– Говорю же вам, что жрец Атемис солгал. Где это видано, чтобы божественный Огус вселялся в обычного барабанщика, когда к его услугам столько знатных мужей.

– Но ведь никто из них не возразил жрецу Атемису? – Убийство Фалена многим заткнуло рты. А Атемис ещё и подстраховался, отправив в сады Иллира многих из тех, кто мог бы открыть глаза народу.

– А почему молчит божественный Огус? – Так говорю же, что всё это ложь – не было никакого Огуса. – А дождь. Я сам стоял в тот день на площади. На моей памяти, а я уже почти сорок лет топчу городскую мостовую, ничего подобного в сухое время года не было. И молнии сверкали так, что казалось, пробил последний час для благословенного Эбира.

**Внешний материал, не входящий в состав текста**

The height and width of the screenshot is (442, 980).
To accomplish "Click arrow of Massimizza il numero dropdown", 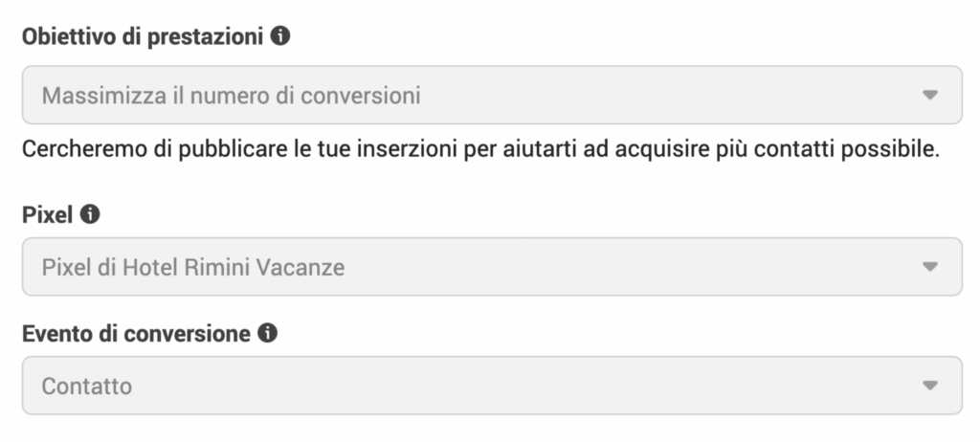I will [929, 96].
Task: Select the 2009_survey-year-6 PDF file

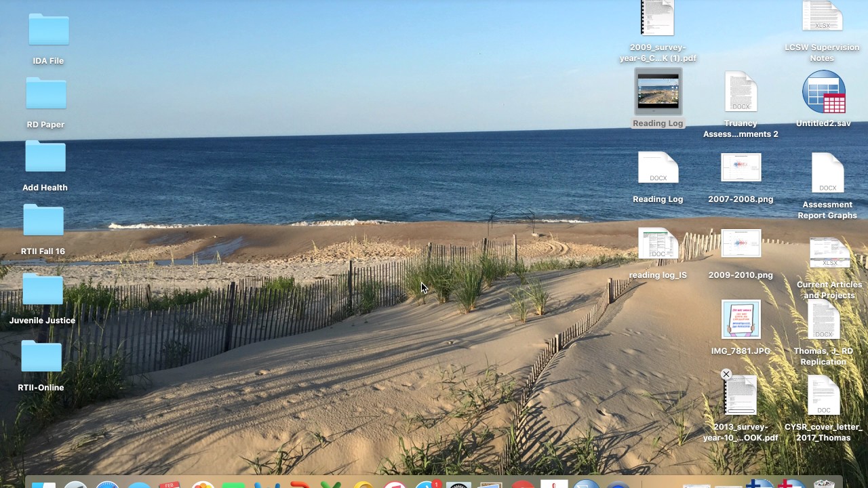Action: 657,19
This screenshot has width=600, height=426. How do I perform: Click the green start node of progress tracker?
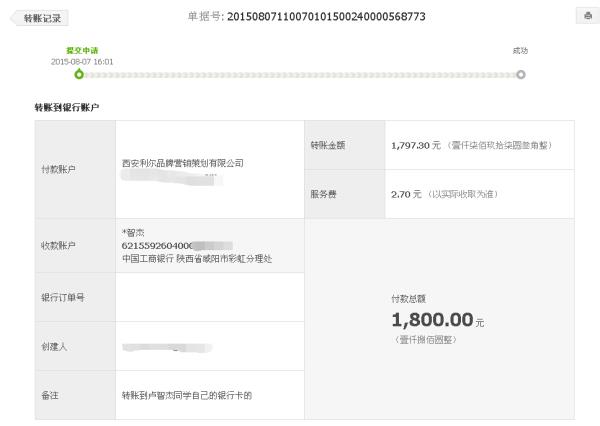pyautogui.click(x=79, y=75)
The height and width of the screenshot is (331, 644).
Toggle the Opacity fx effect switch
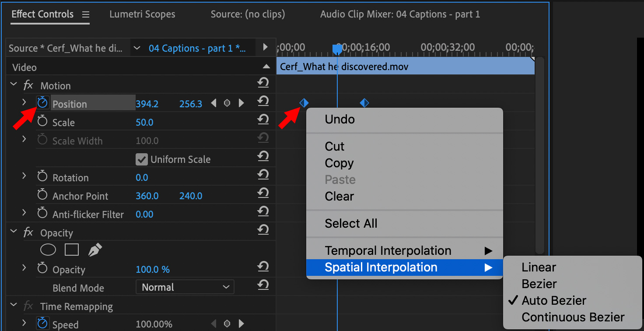28,232
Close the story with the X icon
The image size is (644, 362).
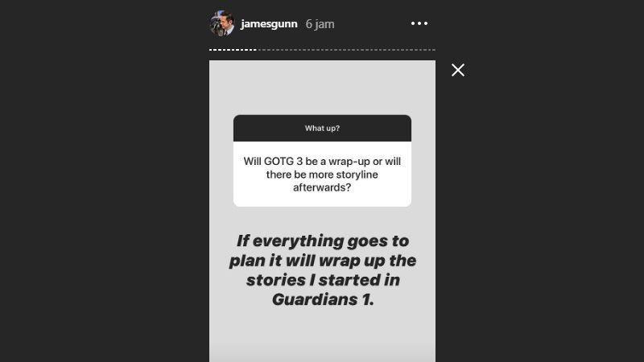click(458, 70)
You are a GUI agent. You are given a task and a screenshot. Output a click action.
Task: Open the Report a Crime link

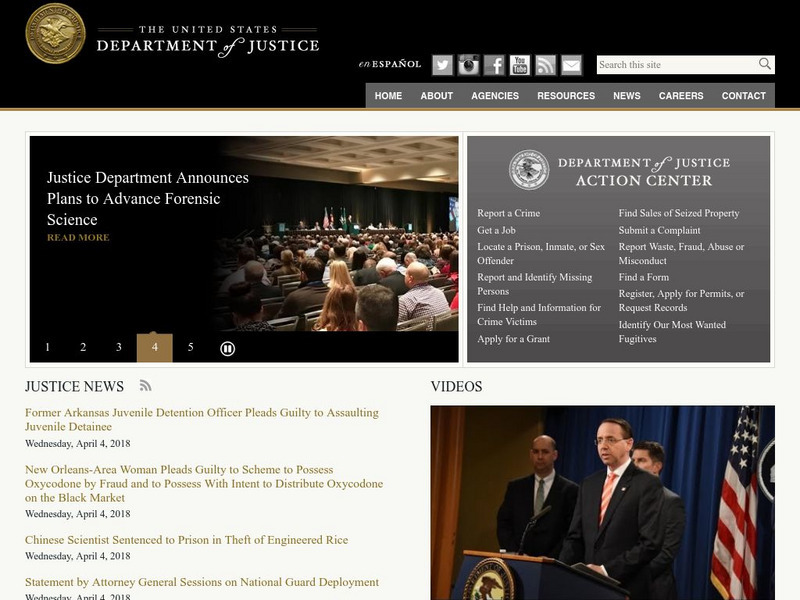(x=511, y=213)
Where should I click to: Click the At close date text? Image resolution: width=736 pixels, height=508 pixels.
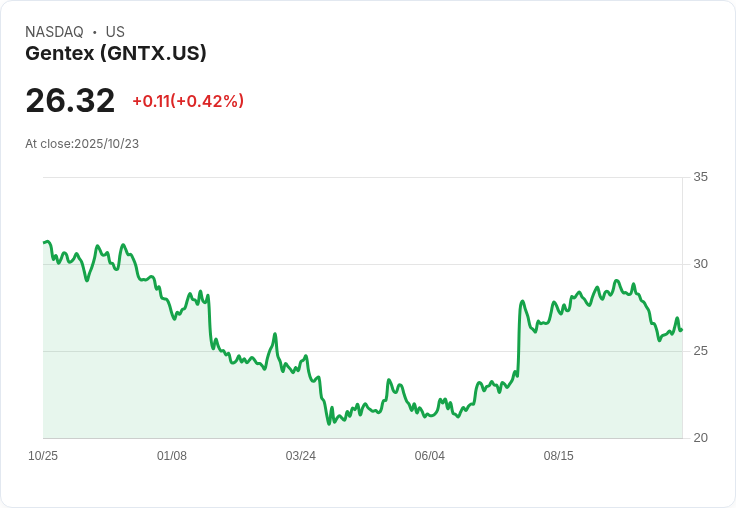coord(82,144)
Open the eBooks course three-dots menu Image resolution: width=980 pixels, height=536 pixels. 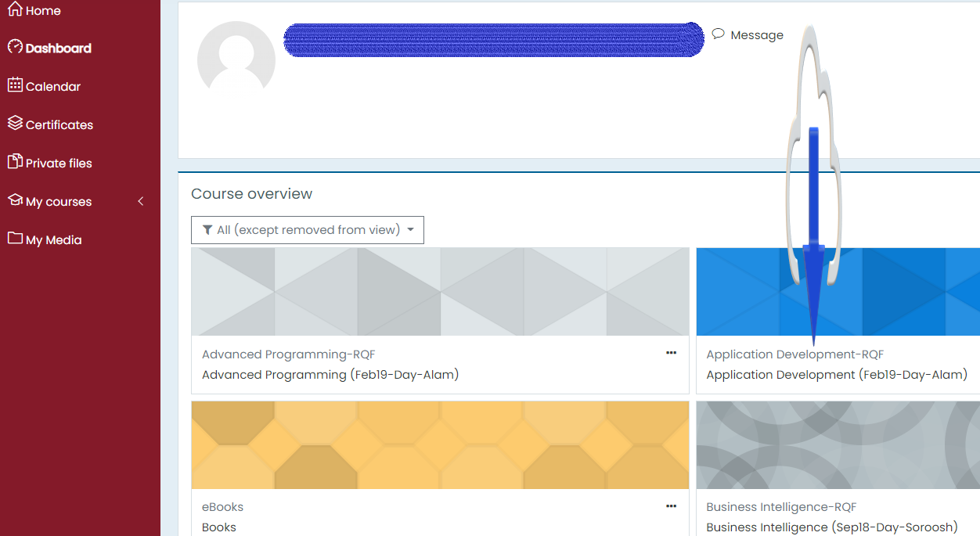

– Это гневался божественный бык, глядя на бесчинства жреца Атемиса.

Элем сидел спиной к говорившему и не мог видеть его лица, но голос ему показался знакомым. Улучив удобный момент, он обернулся: самодовольная физиономия горшечника Калая была ему неприятна и в былые дни, что уж говорить о днях нынешних, когда этот сын змеи и тарантула покусился на святая святых божественного Огуса. Вообще-то горшечник был завсегдатаем «Веселой мухи» и не совсем понятно, каким ветром его занесло в Бабочку', которая находилась в трёх кварталах от его мастерской. Собеседников Калая Элем не знал, да и не особенно интересовался их сонными физиономиями.

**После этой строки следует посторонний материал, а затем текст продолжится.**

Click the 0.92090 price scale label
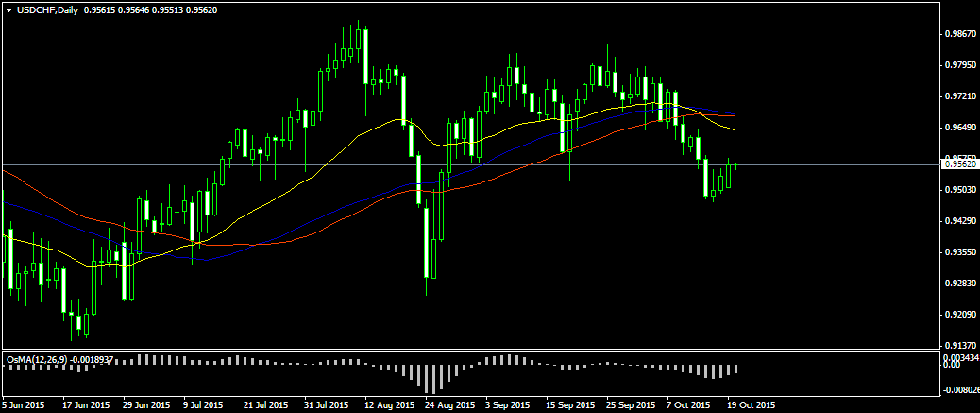Screen dimensions: 980x413 point(957,315)

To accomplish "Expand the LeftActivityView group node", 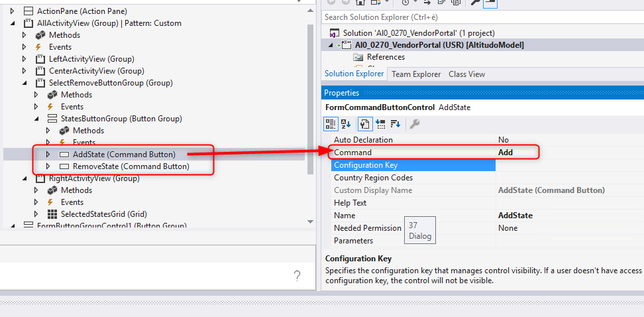I will (x=25, y=59).
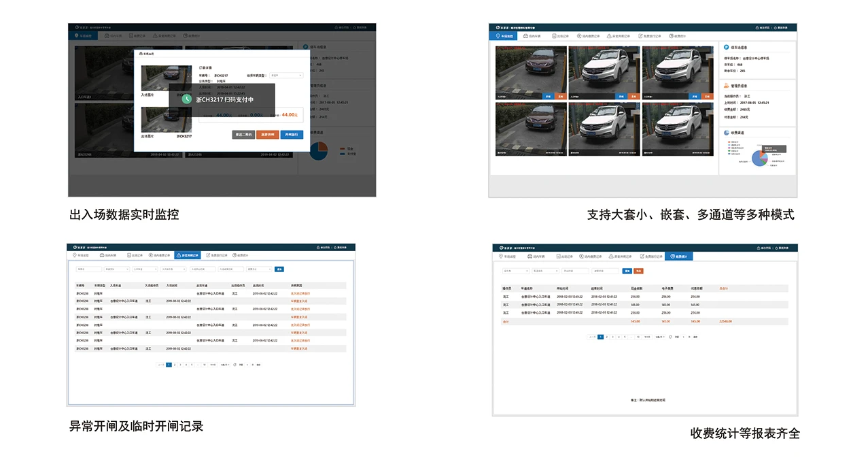Click orange export button in fee statistics screen
This screenshot has height=462, width=868.
[638, 271]
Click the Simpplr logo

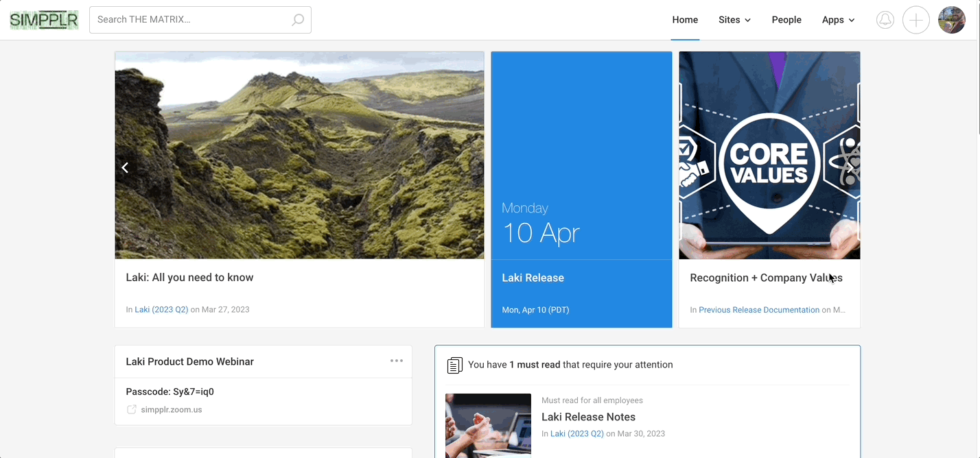(44, 20)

Калай, видимо, отдавал себе отчёт в крамольности собственных речей, во всяком случае, маленькие его глазки настороженно зыркали по сторонам. Любой из его слушателей и соседей мог оказаться осведомителем Атемиса, и тогда горшечнику не поздоровилось бы. Кажется, взгляд Элема его насторожил, хотя вряд ли Калаю могло придти в голову, что буквально в шаге от него сидит скрываемый полумраком носитель духа божественного Огуса.

Элем не торопился и дал возможность Калаю спокойно покинуть «Бабочку». Каким бы дураком и негодяем не был горшечник, вряд ли бы он осмелился на свой страхи риск подвергать сомнению слова и действия верховного жреца. Можно было не сомневаться, что за Калаем стоит человек или группа людей, заинтересованных в том, чтобы подорвать веру народа в возвращение божественного быка Огуса и право жреца Атемиса повелевать Эбиром от его имени. Горшечник был человеком жадным и способным за пару монет продать родную мать. И таких, как Калай, в Эбире можно было навербовать ни один десяток. Наверное, так оно и было. И эти люди разносили яд сомнения и неверия по самым людным местам Эбира.

Калай уходил из «Пёстрой бабочки» тёмными городскими переулками, беспрестанно оглядываясь назад. Элем не стал его преследовать по пятам, а воспользовался одному ему известной дорогой через дырку в стене рыбного ряда, потом обогнул несколько глинобитных хижин, слегка потревожив расположившихся прямо во дворе по причине духоты хозяев, и вышел Калаю наперерез, как раз неподалёку от входа в «Разбитного шмеля».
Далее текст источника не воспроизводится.